+++ PROVIDED DATA +++
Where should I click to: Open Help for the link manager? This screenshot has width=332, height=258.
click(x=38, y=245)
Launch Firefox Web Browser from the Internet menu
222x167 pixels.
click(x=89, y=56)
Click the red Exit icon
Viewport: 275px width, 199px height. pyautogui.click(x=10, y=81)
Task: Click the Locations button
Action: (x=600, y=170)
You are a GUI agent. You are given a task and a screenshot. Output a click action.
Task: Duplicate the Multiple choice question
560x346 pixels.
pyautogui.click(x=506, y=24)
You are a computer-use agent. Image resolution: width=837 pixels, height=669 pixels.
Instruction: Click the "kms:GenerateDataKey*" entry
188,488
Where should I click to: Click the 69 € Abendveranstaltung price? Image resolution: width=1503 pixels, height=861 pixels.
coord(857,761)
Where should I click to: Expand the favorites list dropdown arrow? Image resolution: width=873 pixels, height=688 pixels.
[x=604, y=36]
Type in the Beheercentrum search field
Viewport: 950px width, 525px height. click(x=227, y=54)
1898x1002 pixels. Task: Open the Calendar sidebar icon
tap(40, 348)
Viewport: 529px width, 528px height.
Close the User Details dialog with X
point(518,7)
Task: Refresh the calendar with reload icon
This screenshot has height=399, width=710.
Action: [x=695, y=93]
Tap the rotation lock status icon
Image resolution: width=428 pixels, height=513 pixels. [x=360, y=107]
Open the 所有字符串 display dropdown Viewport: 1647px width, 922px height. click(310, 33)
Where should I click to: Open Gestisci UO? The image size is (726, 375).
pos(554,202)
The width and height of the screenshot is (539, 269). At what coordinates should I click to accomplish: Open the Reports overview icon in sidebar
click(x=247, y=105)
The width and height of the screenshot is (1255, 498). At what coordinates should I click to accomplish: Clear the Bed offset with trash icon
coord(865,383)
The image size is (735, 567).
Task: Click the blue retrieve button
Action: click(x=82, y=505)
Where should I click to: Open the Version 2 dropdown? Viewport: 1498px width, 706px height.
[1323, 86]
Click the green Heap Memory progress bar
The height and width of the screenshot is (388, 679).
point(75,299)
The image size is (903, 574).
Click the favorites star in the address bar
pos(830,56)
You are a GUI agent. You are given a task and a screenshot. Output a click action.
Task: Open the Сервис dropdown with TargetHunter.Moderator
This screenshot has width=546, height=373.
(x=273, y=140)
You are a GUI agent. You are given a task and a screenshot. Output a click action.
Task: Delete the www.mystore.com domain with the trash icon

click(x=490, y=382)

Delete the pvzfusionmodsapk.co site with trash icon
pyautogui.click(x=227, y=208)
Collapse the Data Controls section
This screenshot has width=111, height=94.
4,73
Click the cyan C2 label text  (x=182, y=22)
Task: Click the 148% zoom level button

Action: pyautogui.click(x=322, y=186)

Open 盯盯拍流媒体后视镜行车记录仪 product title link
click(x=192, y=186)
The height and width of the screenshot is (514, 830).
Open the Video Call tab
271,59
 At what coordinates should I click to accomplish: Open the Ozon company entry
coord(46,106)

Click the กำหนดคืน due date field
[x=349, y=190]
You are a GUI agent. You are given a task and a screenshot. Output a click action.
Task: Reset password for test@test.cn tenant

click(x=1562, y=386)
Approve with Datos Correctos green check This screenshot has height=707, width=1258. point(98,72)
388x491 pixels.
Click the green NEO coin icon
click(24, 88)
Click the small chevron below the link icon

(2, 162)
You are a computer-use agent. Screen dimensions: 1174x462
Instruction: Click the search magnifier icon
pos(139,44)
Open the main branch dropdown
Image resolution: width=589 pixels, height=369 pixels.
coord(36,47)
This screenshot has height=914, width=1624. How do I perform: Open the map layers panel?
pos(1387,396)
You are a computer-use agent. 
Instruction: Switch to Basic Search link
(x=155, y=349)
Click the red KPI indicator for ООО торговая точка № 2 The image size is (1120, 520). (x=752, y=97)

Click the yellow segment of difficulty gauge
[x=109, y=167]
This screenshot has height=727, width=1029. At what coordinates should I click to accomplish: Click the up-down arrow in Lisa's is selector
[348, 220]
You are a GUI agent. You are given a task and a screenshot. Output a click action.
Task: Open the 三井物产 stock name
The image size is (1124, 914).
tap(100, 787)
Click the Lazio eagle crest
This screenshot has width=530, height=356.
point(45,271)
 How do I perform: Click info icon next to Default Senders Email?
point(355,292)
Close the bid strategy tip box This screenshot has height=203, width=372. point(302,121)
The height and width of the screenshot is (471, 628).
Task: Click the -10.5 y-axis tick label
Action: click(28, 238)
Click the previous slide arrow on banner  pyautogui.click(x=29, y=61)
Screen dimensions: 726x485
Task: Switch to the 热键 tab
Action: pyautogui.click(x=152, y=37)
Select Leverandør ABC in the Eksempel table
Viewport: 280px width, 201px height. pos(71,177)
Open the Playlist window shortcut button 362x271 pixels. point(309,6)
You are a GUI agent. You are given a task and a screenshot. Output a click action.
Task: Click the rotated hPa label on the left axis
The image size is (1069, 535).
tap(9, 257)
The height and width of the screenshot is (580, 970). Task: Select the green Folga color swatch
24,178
+++
**WORK TO COMPLETE**
Search the records for the word "computer" and copy out every line that holds it.

**FINISHED TASK**
You are a computer-use agent. Image resolution: width=837 pixels, height=669 pixels.
You are a computer-use agent. Screen dimensions: 1174x462
You are a computer-use agent. 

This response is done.